Apart from TAMs, the expression of Siglec-9 on other immune cells also presents challenges. Another study, published in the journal Frontiers in Immunology, showed that sialic acid regulates immune evasion by engaging inhibitory Siglec receptors on myeloid and other immune cells. Inhibitory Siglecs have immunoreceptor tyrosine-based inhibitory motifs (ITIM) in their intracellular domain, which become phosphorylated upon ligand binding and trigger immunosuppressive signaling.
The researchers found that neutrophils express Siglec-9, and that EGFR and HER2 positive breast tumor cells express ligands for Siglec-9. Treatment of tumor cells with neuraminidases or a sialyl transferase inhibitor significantly reduced binding of a soluble recombinant Siglec-9-Fc fusion protein, while EGFR and HER2 expression remained unchanged.
The cytotoxic activity of neutrophils driven by therapeutic EGFR or HER2 antibodies in vitro was increased by blocking the sialic acid/Siglec interaction, either by reducing tumor cell sialylation or by a Siglec-9 blocking antibody containing an effector silenced Fc domain.
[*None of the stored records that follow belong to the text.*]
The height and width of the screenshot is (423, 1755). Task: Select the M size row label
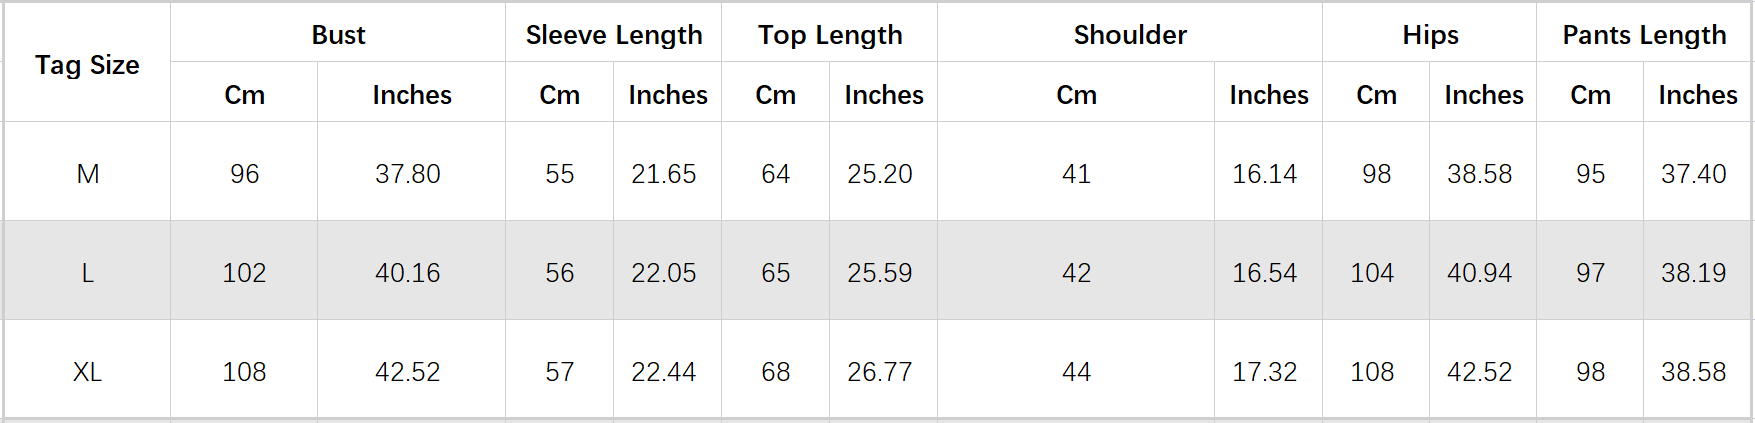click(x=88, y=174)
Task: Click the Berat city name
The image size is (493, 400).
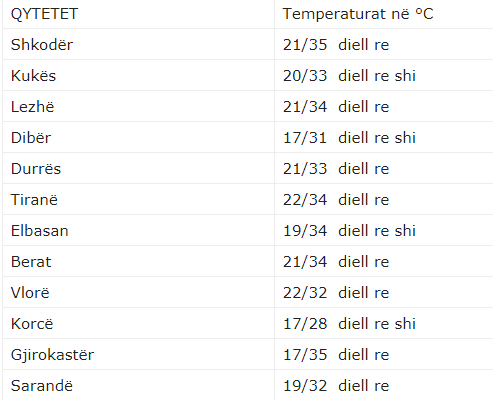Action: point(31,262)
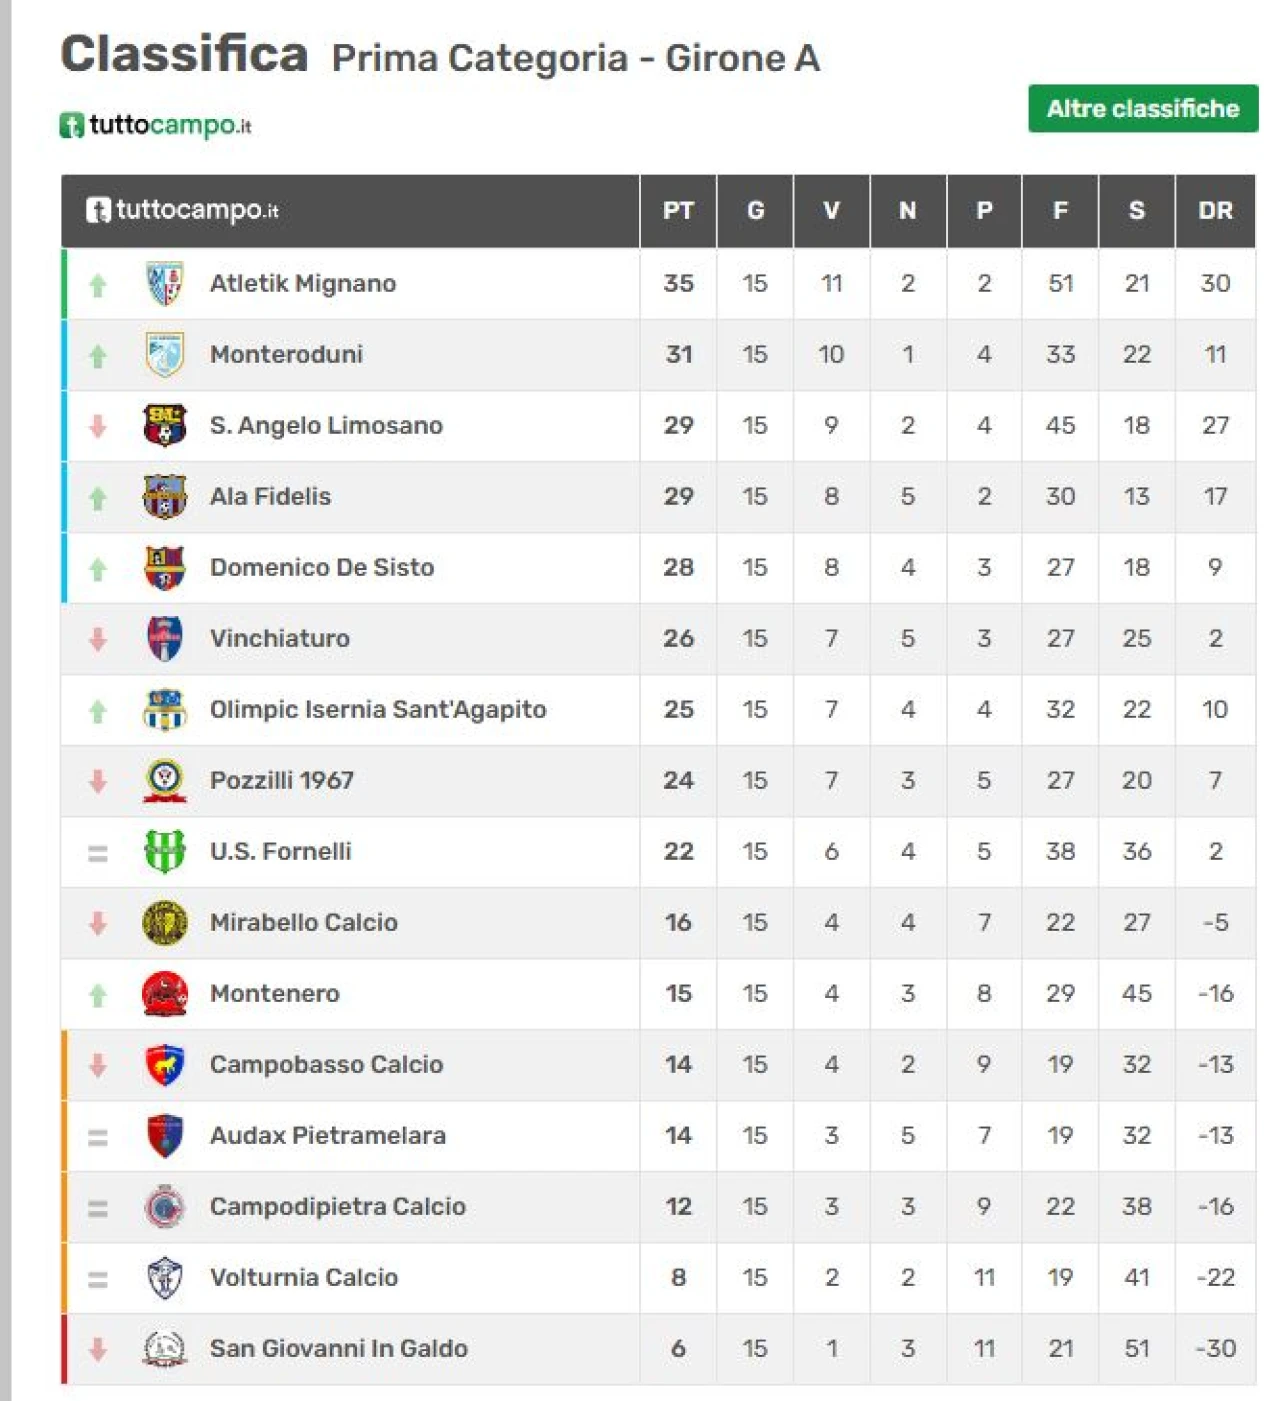Click the tuttocampo.it logo in table header

pos(182,210)
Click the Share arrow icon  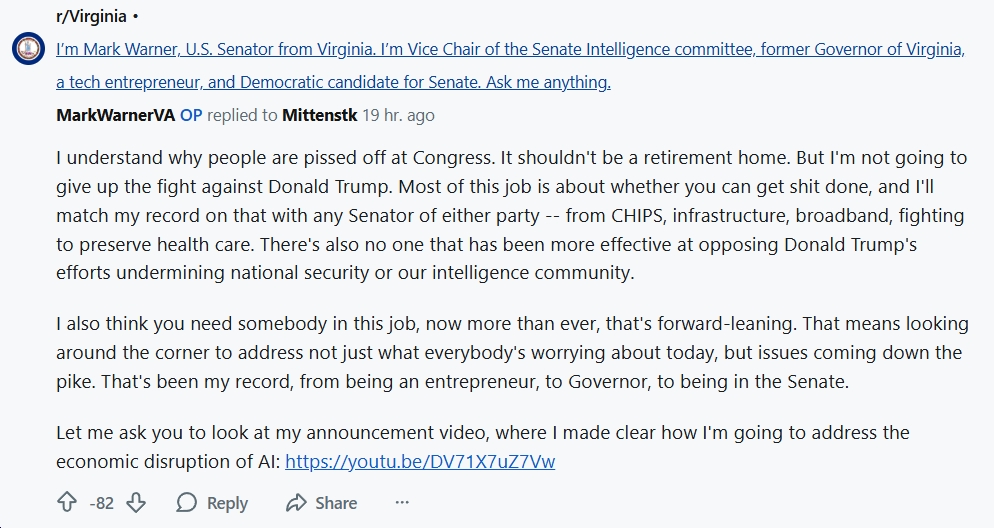click(295, 502)
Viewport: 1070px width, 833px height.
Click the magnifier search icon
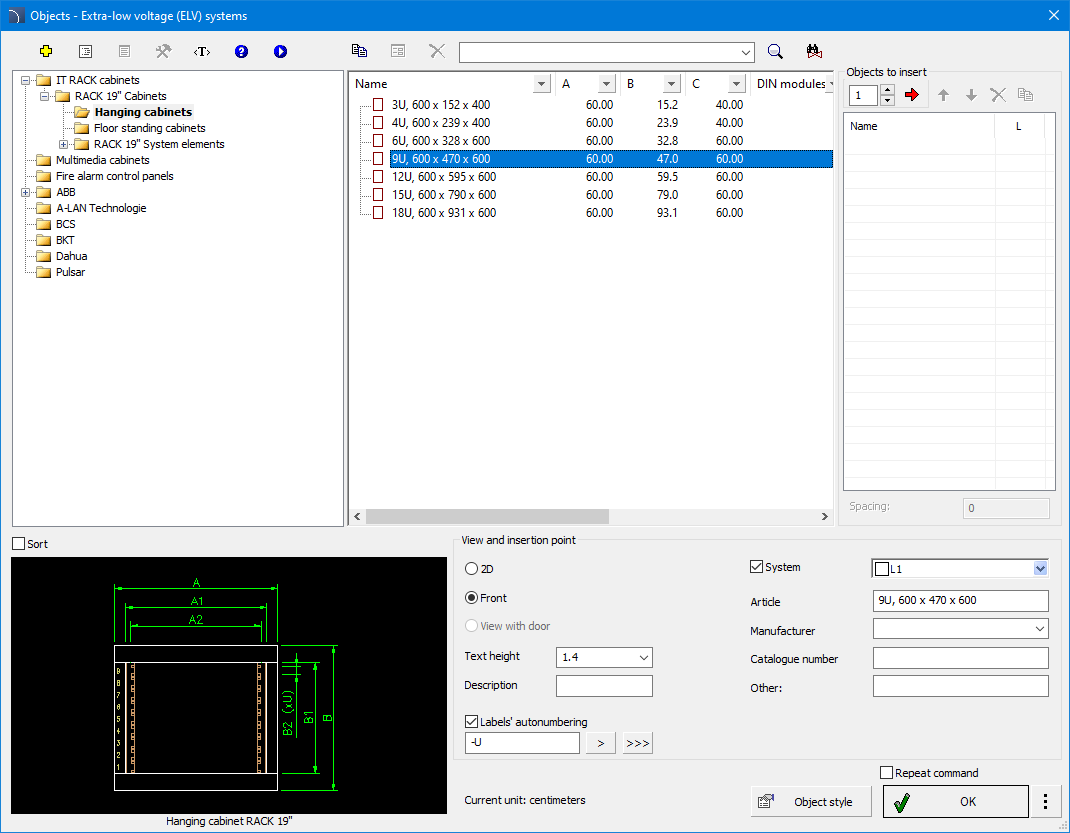coord(775,51)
In an in vivo study using a short-term xenograft mouse model, the improved therapeutic efficacy of EGFR antibodies against tumor cells depleted of sialic acid, achieved through the use of a sialyltransferase inhibitor, was confirmed. This was in comparison to the efficacy observed in untreated cells.
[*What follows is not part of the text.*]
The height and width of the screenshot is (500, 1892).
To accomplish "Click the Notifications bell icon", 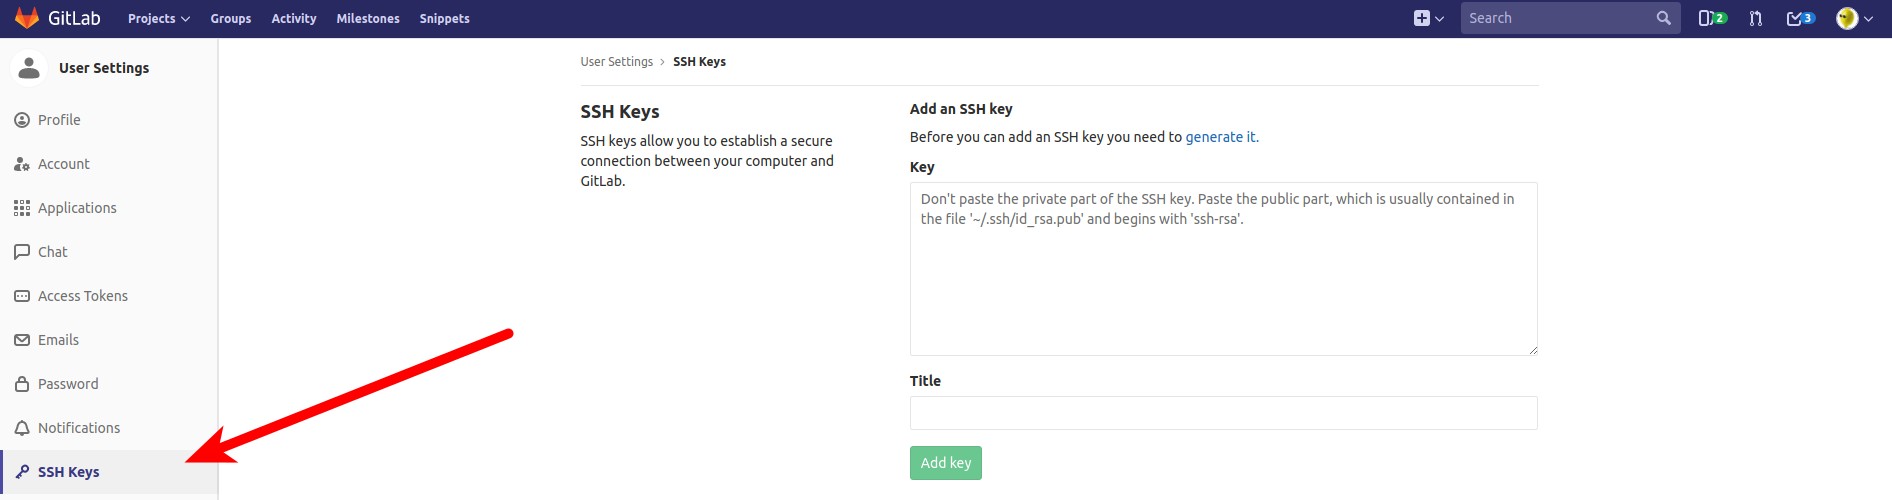I will [22, 428].
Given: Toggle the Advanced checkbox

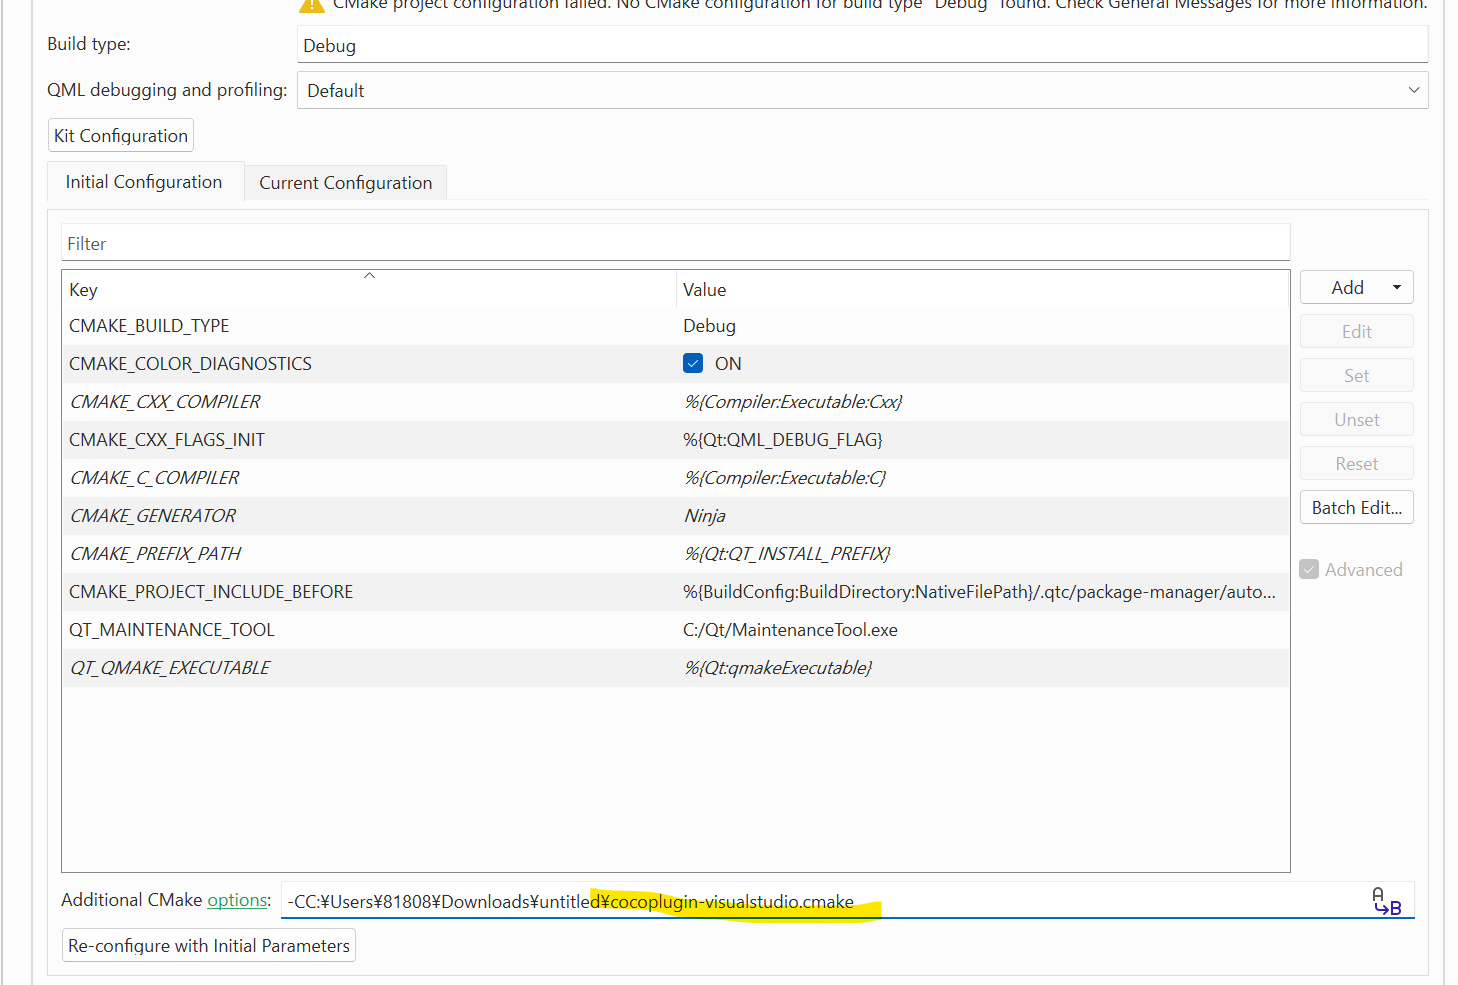Looking at the screenshot, I should pos(1309,570).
The team's findings demonstrated that sialic acid/Siglec interactions between tumor cells and myeloid cells can impair antibody-dependent tumor cell killing, and that Siglec-9 on polymorphonuclear cells (PMN) is critically involved. Considering that PMN are often a highly abundant cell population in the tumor microenvironment, Siglec-9 constitutes a promising target for myeloid checkpoint blockade to improve antibody-based tumor immunotherapy.
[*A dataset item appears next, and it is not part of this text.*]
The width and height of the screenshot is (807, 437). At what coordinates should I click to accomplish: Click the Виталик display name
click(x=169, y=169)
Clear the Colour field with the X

Similar to the situation with Siglec-9, there’s also only one entry for drug targeting sialic acid in Synapse database:
The rarity of drugs targeting the newly-discovered sialic acid/Siglec-9 axis in cancer treatment may signify a new frontier with abundant opportunities opened up. The studies discussed here provide a foundation for the development of novel approaches to improve the efficacy of cancer immunotherapy.
References:
1.Mei, Y., Wang, X., Zhang, J. et al. Siglec-9 acts as an immune-checkpoint molecule on macrophages in glioblastoma, restricting T-cell priming and immunotherapy response. Nat Cancer (2023).
2.Lustig M, Chan C, Jansen JHM, et al. Disruption of the sialic acid/Siglec-9 axis improves antibody-mediated neutrophil cytotoxicity towards tumor cells. Front. Immunol. 14:1178817(2023).